Leigh Witzling

Therapy · Healing · Somatics

Psychotherapy

I offer warm, person-centered psychotherapy for teens and adults in Vermont, emphasizing politicized healing and somatic practices in my work. I accompany you through self-exploration, unraveling and unlearning oppressive forces that have been embedded in you for years or even generations. I support you with gentle guidance by holding the heavy parts, witnessing you in your process, and offering new tools for resilience to replace ones that no longer serve you.

Politicized Healing

Politicized healing means doing away with cookie-cutter wellness tactics developed under oppressive regimes and breathing new life into care by imagining a liberated future for you and with you. It means that I don’t try to “fix” you.

Politicized healing means working collaboratively to develop a care plan that aligns with your values, meets your needs, and is accessible to you without relying on police, psychiatric institutions, or other carceral systems.

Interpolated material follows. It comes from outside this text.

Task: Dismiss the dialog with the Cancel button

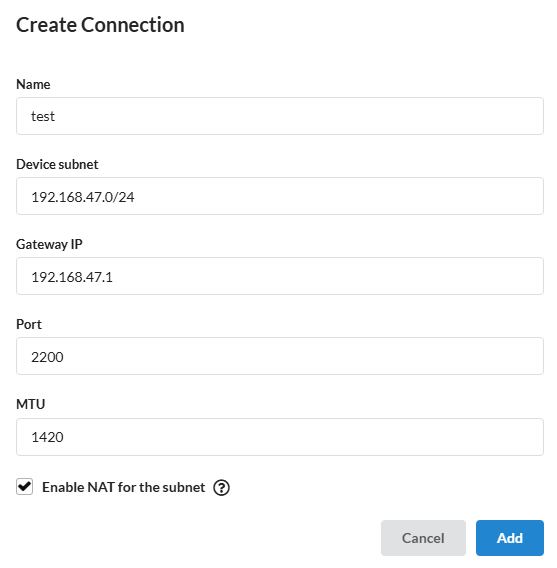Action: click(x=423, y=538)

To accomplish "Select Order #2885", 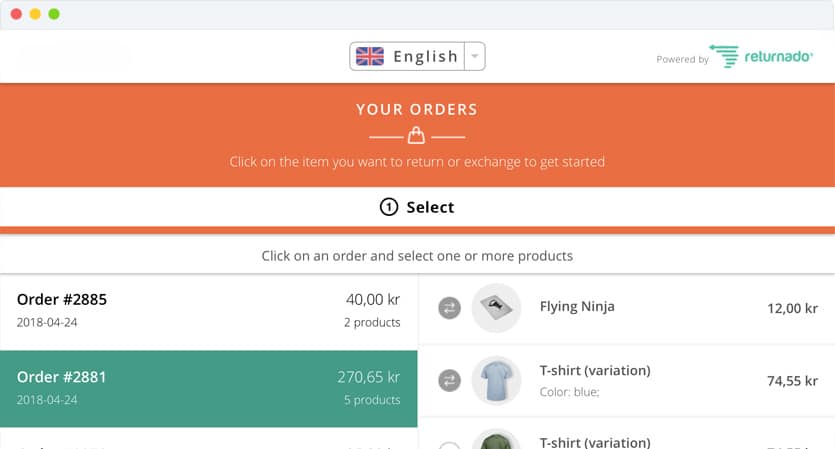I will 209,312.
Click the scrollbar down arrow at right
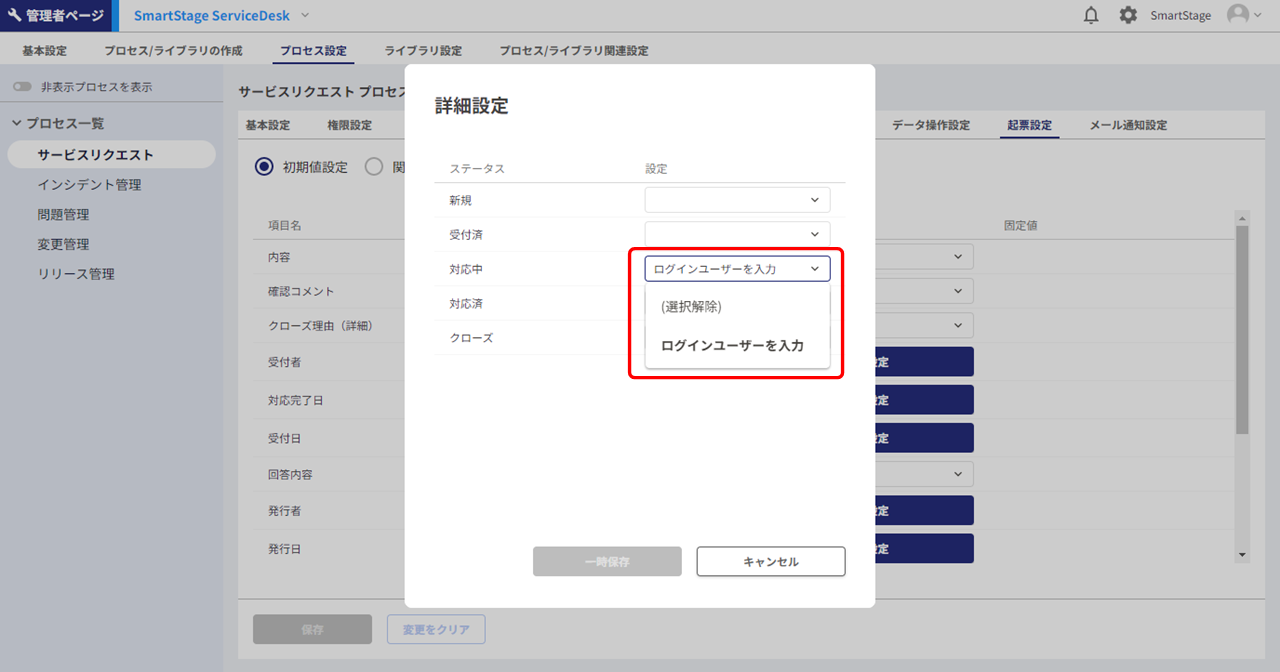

Politicized healing doesn’t mean ignoring research or traditional therapeutic techniques that work. I am fascinated by and rely on neuroscience, epigenetics, and the biology of trauma. It means recognizing that even science is not unbiased, and that stories, spirituality, relationships, and intuition are just as valuable sources of healing.

Somatic Practices

Somatics, while often used as a buzzword to describe any body-related practice, is an entire theory of change related to the way humans individually and collectively embody experiences, ways of being, and worldviews and transform them into habits and norms. To practice somatics is to bring our bodies, thought patterns, actions, and values closer into alignment.

Practicing somatics in a session means that your body is not an afterthought, but is central to your healing work. Your body is a deep well of knowledge that offers as much insight into your lived experience as your mind.

I will accompany you as we learn together what your body already knows, not only by tracking your physical bodily experiences, but also by paying attention to how your whole being can relate to others and shape your environment.